WHAT YOU WILL DO. In the records below, find the line holding "chemicals (37, 693)" and the line holding "Home (37, 147)". Set down both, with every line between them, exactly.

MATERIAL PROVIDED.
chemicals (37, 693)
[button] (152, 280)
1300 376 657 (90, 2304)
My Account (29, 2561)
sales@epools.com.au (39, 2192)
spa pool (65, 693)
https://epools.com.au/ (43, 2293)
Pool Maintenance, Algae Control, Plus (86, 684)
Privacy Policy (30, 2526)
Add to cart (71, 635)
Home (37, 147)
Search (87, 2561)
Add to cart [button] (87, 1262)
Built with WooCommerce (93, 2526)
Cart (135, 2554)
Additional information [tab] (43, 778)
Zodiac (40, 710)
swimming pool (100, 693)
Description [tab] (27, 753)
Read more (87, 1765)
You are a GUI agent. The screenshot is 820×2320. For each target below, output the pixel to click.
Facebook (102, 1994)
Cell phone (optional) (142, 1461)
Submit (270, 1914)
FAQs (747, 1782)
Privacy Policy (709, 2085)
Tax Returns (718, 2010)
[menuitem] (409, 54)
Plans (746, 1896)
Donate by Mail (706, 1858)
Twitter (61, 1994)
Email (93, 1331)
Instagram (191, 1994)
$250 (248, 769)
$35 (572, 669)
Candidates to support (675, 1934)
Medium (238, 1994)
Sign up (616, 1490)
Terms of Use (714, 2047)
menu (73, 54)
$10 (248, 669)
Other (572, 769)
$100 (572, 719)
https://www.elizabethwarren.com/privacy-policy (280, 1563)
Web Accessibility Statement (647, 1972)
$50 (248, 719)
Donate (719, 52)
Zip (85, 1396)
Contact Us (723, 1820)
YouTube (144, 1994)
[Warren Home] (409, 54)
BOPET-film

---

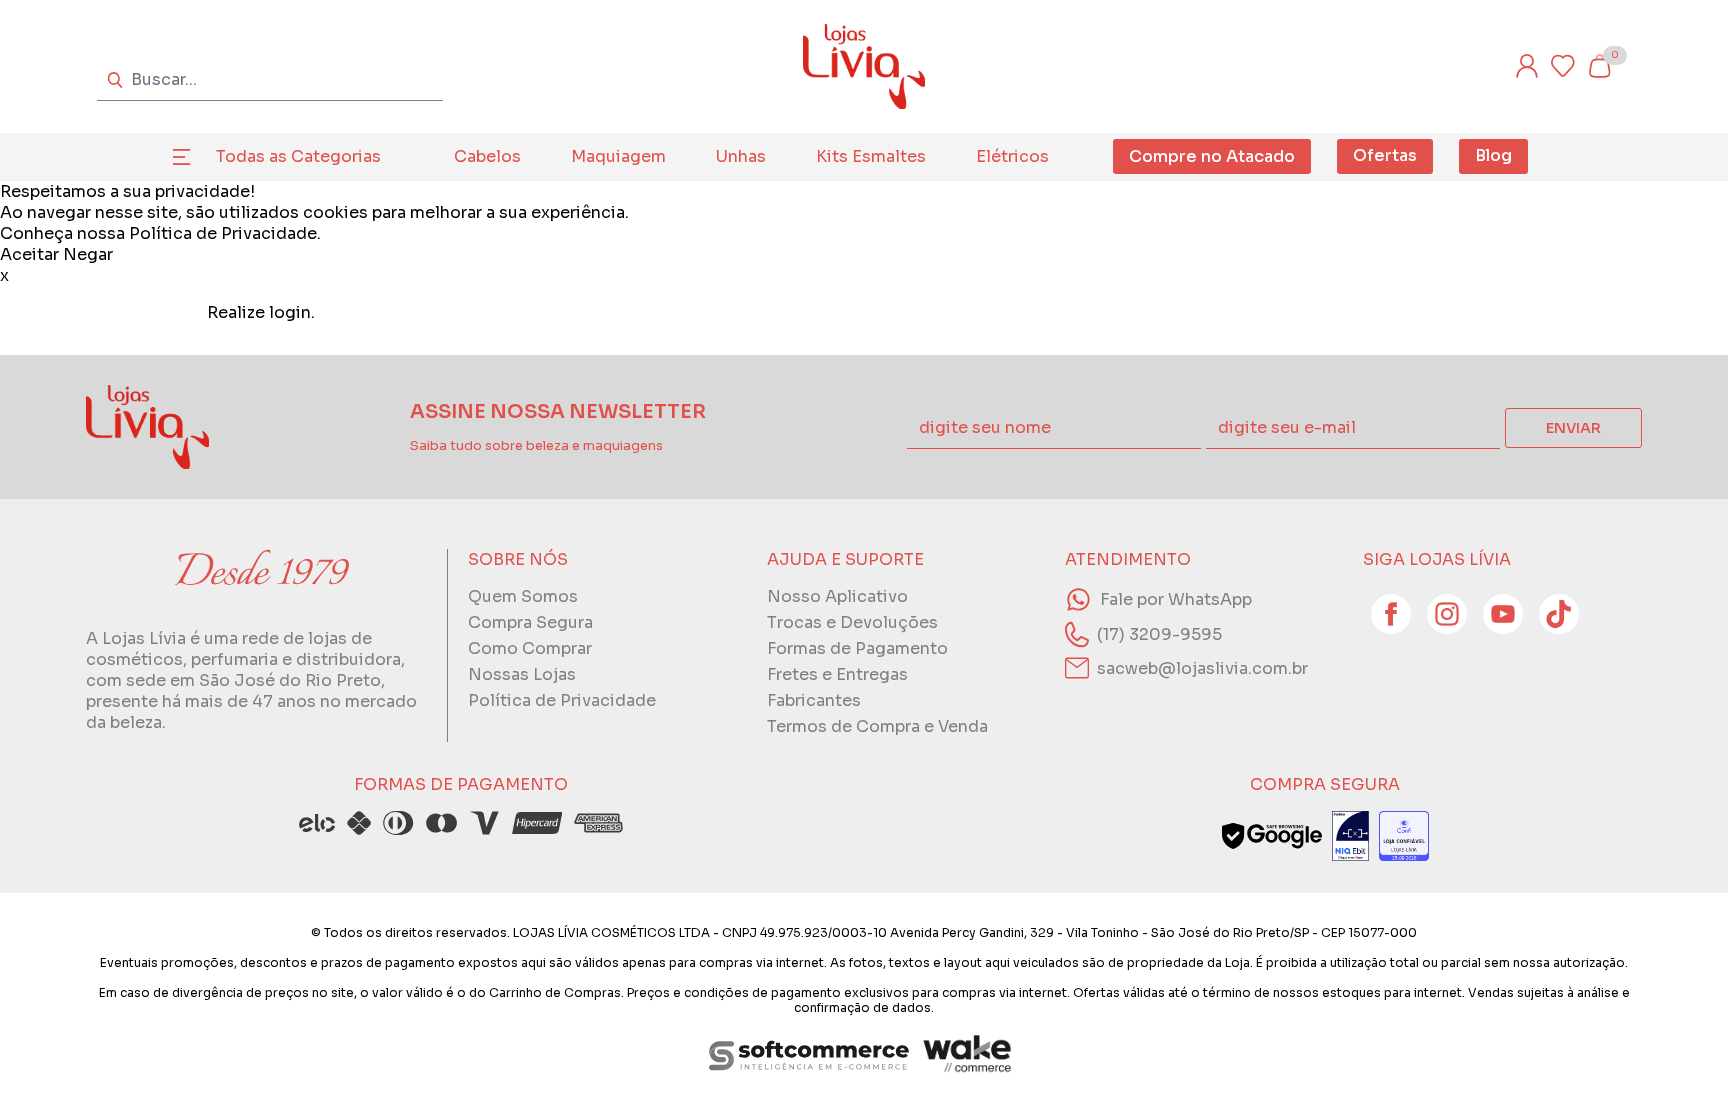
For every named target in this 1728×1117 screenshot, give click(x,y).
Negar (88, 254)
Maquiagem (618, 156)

* * *

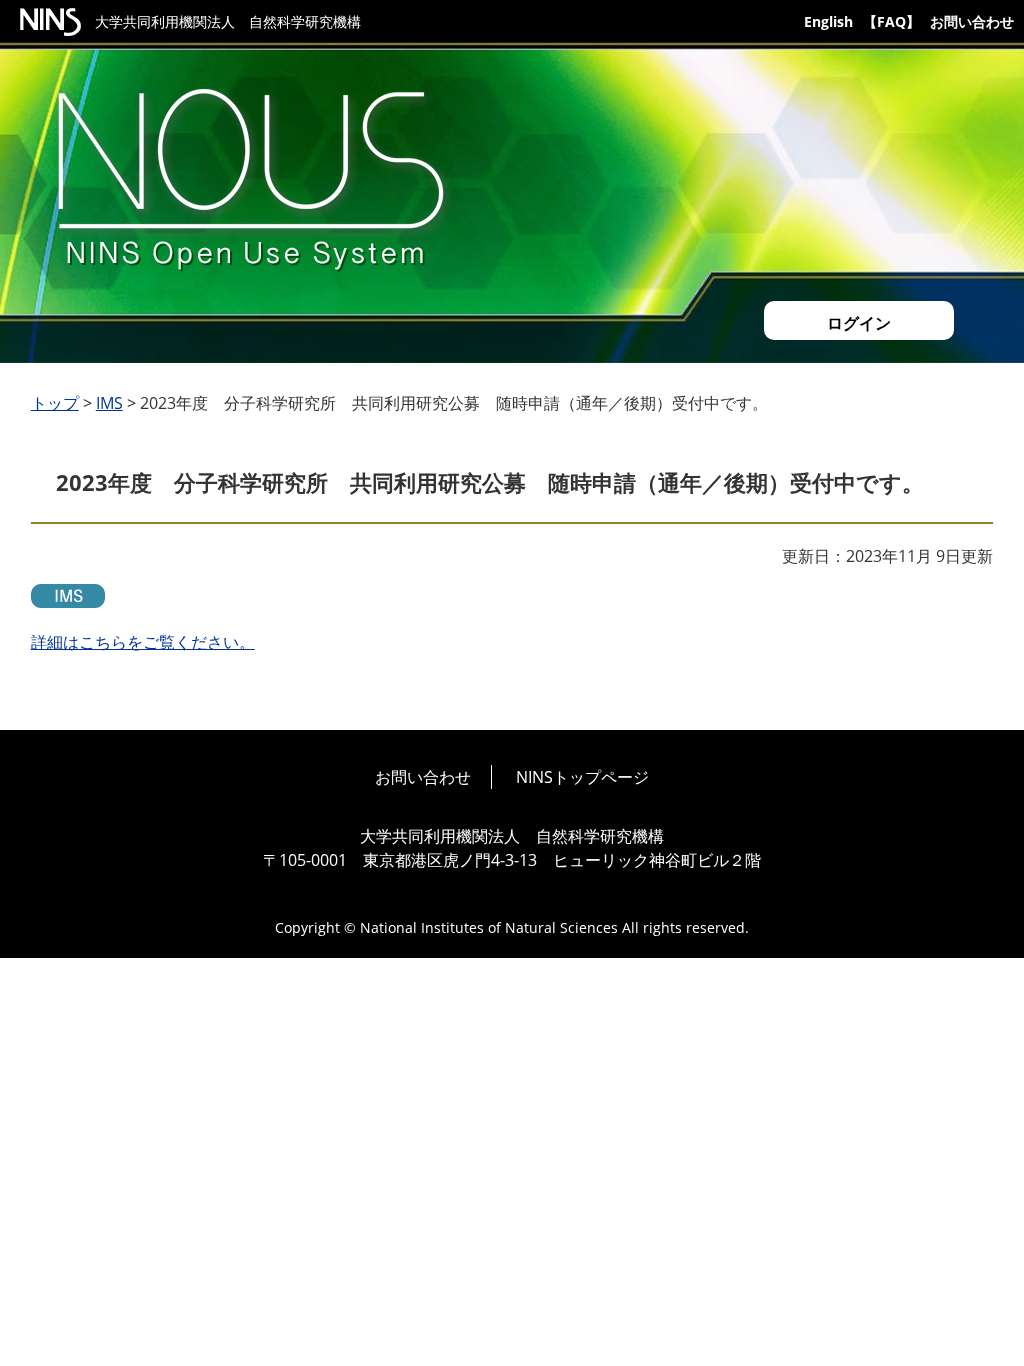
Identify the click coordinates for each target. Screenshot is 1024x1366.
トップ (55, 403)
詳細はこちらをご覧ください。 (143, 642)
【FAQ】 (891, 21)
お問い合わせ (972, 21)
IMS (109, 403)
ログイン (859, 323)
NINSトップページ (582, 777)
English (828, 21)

SOLUTION TO THIS PROBLEM.
chemicals (37, 693)
[button] (152, 280)
1300 376 657 (90, 2304)
My Account (29, 2561)
sales@epools.com.au (39, 2192)
spa pool (65, 693)
https://epools.com.au/ (43, 2293)
Pool Maintenance, Algae Control, Plus (86, 684)
Privacy Policy (30, 2526)
Add to cart (71, 635)
Home (37, 147)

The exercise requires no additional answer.